▶ **Excerpted text**:
- Day version of Everyday

Studio album by Winner
- Released: April 4, 2018
- Recorded: 2017–18
- Genre: Trap; tropical house; pop rock; R&B;
- Length: 43:56
- Language: Korean; Japanese;
- Label: YG; YGEX;
- Producer: Winner

Winner chronology
| Our Twenty For (2017) | Everyday (2018) | We (2019) |

Night version
- Alternate "Night version" cover

Singles from Everyday
- "Everyday" Released: April 4, 2018;

Music video
- "Everyday" on YouTube

= Everyday (Winner album) =

Everyday, stylized as EVERYD4Y, is the second studio album of South Korean group Winner, released four years after their debut album, 2014 S/S, in 2014. This is the first studio album of Winner after the departure of Nam Tae-hyun. The album was released on April 4, 2018, by the group's record label, YG Entertainment. Like previous albums, the members were credited for writing the lyrics and composing the majority of the album's songs. The album is available in two different designs, Day and Night versions. The Day version has a clean silver background with Winner's "W" mark and the stylized title of the album, while the Night version has a black background with a black and white group photo of Winner sitting on a couch.

==Composition==
The members produced the majority of the music for this album themselves, with the help of other in-house producers such as Airplay, Millenium, Future Bounce, and others. Title track "Everyday" and its music video was released on April 4. The single is described as a mixture of pop and chill trap with delicate lyrics. The album features a total of twelve tracks, including two special bonus songs in Korean from their Japanese single album Our Twenty For, "Raining" and "Have A Good Day"; as well as Mino's solo song, "Turn Off The Light." "La La" was previously introduced at 2016 EXIT Tour in Seoul.

▶ **Task goal**:
From the page about the album Everyday, return the passage that begins with the words "Singles from Everyday" and ends with "on a couch.". The rows here come from a separate source.

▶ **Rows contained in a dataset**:
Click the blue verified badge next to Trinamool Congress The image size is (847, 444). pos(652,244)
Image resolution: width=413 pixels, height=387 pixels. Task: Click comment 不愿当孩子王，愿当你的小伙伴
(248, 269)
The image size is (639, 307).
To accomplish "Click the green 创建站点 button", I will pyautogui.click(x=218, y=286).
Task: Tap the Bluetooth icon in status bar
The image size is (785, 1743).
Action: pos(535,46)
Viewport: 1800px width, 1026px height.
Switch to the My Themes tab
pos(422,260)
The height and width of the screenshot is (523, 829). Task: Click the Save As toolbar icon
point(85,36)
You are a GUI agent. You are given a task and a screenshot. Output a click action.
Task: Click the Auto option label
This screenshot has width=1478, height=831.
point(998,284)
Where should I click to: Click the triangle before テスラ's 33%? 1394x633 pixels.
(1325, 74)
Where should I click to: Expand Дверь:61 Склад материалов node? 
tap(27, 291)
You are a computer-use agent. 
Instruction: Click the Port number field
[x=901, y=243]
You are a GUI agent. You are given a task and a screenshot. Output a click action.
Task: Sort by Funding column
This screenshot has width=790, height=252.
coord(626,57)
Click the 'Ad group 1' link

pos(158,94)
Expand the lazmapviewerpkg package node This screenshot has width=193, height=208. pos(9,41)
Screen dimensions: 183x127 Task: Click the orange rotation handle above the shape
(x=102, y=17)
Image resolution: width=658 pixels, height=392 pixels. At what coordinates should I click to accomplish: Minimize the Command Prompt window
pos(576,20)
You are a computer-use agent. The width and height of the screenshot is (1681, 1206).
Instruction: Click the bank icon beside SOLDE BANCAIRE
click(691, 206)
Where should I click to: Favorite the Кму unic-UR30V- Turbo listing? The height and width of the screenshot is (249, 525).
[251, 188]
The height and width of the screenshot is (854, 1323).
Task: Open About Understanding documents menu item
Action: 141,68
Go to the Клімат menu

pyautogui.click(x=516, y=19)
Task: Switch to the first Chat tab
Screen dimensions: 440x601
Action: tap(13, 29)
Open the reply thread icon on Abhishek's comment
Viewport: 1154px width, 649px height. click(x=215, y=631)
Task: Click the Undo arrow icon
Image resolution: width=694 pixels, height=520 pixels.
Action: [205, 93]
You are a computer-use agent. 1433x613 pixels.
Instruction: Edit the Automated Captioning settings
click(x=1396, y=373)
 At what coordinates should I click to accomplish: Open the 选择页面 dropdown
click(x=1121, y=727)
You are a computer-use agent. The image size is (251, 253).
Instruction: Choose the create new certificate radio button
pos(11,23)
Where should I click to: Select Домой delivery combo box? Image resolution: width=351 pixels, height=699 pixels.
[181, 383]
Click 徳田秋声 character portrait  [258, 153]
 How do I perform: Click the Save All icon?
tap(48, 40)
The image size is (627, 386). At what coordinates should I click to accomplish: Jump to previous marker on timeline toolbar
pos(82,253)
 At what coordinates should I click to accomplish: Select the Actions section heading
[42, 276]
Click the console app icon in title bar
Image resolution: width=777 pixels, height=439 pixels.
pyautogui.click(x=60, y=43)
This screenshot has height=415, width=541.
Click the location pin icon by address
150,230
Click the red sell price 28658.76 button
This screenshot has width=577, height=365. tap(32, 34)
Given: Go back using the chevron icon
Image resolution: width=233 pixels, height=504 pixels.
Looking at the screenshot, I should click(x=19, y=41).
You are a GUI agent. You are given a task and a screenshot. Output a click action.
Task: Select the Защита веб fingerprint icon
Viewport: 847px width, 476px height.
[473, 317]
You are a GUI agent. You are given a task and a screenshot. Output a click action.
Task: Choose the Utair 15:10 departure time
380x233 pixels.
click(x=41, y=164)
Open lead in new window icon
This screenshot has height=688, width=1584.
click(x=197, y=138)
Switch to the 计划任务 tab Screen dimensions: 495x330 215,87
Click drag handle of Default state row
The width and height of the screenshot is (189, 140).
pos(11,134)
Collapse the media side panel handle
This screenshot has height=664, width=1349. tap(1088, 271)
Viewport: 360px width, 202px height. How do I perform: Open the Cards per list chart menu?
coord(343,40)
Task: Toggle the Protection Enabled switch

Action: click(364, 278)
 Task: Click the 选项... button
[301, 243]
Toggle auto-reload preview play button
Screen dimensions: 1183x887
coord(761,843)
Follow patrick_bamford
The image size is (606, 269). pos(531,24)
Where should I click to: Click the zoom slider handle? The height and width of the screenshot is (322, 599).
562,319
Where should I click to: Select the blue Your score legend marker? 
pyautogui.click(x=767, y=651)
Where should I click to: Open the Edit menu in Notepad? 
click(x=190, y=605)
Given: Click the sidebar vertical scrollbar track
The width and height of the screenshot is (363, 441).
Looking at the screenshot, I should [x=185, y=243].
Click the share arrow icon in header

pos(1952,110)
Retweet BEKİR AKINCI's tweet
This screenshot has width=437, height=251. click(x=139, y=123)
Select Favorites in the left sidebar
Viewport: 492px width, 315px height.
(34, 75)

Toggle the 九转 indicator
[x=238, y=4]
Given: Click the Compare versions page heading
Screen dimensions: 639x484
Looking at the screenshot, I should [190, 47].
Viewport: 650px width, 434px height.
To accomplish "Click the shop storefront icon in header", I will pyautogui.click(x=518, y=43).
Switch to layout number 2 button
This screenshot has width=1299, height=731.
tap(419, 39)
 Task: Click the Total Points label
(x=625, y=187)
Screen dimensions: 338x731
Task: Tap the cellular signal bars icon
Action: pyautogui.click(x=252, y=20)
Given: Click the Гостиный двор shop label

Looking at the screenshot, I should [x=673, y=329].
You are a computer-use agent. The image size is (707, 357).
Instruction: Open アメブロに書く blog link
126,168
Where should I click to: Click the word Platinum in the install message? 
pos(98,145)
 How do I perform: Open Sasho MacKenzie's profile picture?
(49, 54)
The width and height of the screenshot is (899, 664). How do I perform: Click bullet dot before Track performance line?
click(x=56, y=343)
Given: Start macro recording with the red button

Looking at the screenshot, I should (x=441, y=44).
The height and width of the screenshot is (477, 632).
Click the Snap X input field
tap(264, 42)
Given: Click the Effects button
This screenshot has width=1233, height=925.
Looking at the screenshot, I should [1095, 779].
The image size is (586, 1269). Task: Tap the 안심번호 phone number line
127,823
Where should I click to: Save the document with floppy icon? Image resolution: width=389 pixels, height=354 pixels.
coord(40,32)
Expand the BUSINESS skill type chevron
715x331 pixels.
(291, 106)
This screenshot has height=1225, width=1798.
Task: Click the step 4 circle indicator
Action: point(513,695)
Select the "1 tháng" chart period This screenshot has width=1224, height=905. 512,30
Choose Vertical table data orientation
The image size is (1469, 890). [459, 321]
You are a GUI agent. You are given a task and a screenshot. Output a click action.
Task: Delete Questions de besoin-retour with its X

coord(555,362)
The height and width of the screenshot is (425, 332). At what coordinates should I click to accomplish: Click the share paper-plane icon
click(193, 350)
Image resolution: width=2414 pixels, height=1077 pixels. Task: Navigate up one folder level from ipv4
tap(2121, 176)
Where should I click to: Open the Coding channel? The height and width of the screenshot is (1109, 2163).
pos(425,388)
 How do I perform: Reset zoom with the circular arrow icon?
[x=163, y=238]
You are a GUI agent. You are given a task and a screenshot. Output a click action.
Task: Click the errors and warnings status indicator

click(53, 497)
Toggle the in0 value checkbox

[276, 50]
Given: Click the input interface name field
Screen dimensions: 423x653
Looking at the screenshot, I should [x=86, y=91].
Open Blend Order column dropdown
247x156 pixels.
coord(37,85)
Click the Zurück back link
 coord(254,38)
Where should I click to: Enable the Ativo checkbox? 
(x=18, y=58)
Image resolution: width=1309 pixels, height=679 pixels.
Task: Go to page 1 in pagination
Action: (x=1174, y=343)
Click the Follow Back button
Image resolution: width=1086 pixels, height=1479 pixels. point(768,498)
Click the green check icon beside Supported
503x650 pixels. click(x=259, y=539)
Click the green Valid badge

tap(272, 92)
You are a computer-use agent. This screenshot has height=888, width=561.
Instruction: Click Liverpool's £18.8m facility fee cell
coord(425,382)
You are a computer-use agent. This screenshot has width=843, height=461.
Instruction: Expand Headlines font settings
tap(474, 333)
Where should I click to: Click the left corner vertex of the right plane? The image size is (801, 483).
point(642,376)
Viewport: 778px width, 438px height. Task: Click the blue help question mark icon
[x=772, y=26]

▶ **Complete output**:
Singles from Everyday
- "Everyday" Released: April 4, 2018;

Music video
- "Everyday" on YouTube

= Everyday (Winner album) =

Everyday, stylized as EVERYD4Y, is the second studio album of South Korean group Winner, released four years after their debut album, 2014 S/S, in 2014. This is the first studio album of Winner after the departure of Nam Tae-hyun. The album was released on April 4, 2018, by the group's record label, YG Entertainment. Like previous albums, the members were credited for writing the lyrics and composing the majority of the album's songs. The album is available in two different designs, Day and Night versions. The Day version has a clean silver background with Winner's "W" mark and the stylized title of the album, while the Night version has a black background with a black and white group photo of Winner sitting on a couch.